◆ Aim: Copy the items from the line with "Viewport: 1312px width, 924px height." to the line with "Click the 70 727 cluster bubble", both included, with no changes.

◆ Dataset excerpts:
##########
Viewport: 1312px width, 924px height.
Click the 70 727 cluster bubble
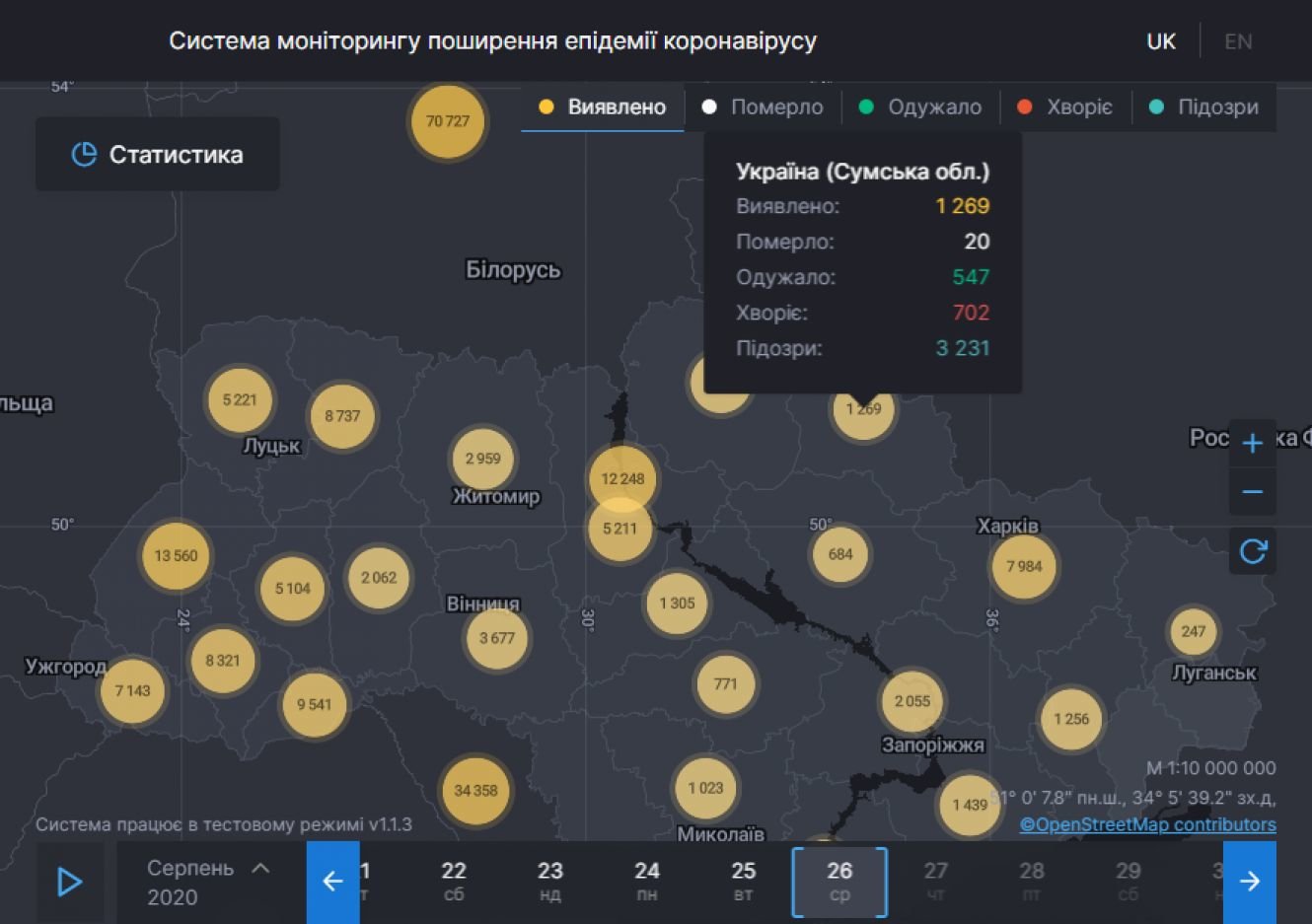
##########
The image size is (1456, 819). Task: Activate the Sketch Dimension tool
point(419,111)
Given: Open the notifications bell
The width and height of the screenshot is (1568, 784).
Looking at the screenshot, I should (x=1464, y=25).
##########
◆ Answer for this exercise:
Viewport: 1312px width, 924px height.
Click the 70 727 cluster bubble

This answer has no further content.